• Work task:
Start at the first record below and retype through the last, exactly.
─── Data provided
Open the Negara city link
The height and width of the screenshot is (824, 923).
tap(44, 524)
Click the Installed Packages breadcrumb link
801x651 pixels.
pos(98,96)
──────
• Solution for this task:
Open the Negara city link
The height and width of the screenshot is (824, 923).
tap(44, 524)
Click the Installed Packages breadcrumb link
801x651 pixels.
pos(98,96)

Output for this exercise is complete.